BEGIN TASK INPUTS
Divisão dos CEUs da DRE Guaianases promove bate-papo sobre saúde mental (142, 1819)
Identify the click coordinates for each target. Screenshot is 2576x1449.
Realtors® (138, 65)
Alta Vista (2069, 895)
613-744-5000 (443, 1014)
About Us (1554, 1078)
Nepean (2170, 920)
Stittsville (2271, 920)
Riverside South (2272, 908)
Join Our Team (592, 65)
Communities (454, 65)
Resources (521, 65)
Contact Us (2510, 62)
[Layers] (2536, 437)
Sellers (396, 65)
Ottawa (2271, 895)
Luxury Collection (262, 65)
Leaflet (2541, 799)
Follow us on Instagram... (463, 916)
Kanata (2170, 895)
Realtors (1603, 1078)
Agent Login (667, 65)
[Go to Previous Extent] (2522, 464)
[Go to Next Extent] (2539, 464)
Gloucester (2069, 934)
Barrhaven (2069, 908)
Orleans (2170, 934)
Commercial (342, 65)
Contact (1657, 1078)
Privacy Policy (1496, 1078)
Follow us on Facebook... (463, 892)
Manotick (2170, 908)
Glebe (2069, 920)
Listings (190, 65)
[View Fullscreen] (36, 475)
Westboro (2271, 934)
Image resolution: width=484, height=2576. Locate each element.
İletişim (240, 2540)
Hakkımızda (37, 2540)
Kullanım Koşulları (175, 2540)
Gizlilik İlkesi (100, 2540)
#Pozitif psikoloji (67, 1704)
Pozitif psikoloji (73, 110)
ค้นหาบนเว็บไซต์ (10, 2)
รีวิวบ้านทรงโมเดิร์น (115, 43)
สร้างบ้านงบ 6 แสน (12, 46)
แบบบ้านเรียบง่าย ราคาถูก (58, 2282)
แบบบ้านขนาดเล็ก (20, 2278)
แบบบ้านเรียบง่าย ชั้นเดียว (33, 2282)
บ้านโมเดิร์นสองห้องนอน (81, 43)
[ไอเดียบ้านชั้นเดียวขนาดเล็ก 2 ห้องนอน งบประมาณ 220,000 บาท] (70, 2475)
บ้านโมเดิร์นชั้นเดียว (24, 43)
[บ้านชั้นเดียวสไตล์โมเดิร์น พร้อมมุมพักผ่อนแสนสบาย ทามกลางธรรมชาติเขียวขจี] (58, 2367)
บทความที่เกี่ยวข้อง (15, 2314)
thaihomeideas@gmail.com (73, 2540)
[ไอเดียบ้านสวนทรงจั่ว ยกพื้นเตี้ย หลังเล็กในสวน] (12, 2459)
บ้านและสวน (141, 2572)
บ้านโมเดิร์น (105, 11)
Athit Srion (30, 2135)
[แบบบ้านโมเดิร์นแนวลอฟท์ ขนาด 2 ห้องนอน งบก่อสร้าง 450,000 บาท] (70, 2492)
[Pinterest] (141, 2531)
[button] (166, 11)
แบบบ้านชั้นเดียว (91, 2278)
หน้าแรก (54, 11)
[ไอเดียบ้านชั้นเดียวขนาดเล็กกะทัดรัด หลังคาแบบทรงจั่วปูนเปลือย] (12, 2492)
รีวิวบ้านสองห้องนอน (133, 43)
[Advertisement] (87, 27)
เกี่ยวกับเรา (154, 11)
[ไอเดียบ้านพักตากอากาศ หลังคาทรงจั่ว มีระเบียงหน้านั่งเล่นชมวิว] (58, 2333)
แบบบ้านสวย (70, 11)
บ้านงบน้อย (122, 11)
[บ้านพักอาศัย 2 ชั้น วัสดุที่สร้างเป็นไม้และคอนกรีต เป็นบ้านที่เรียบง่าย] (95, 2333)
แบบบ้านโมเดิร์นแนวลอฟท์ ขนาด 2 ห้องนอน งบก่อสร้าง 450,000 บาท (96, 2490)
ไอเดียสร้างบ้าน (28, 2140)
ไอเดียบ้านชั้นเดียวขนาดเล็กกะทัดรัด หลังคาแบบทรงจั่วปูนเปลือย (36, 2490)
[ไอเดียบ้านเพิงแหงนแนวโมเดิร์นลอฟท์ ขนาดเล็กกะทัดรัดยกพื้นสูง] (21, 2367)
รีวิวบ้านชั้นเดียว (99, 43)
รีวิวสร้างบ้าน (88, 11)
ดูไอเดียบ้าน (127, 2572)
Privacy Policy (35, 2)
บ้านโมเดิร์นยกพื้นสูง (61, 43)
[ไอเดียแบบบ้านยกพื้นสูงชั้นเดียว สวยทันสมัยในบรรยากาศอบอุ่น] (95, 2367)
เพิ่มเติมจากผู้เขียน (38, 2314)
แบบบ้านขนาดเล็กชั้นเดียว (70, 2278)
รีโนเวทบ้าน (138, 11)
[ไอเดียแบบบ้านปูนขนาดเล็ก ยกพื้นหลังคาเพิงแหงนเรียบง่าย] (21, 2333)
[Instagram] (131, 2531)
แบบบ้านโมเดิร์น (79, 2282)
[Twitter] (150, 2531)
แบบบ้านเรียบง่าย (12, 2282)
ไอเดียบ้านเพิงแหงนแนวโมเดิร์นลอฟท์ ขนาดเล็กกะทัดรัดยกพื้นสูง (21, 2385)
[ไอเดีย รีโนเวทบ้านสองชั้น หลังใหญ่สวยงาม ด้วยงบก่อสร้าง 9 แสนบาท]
END TASK INPUTS
Search the data for "นเปล". Copy every line that has it.

## SOLUTION FOR THIS PROBLEM
[ไอเดียบ้านชั้นเดียวขนาดเล็กกะทัดรัด หลังคาแบบทรงจั่วปูนเปลือย] (12, 2492)
ไอเดียบ้านชั้นเดียวขนาดเล็กกะทัดรัด หลังคาแบบทรงจั่วปูนเปลือย (36, 2490)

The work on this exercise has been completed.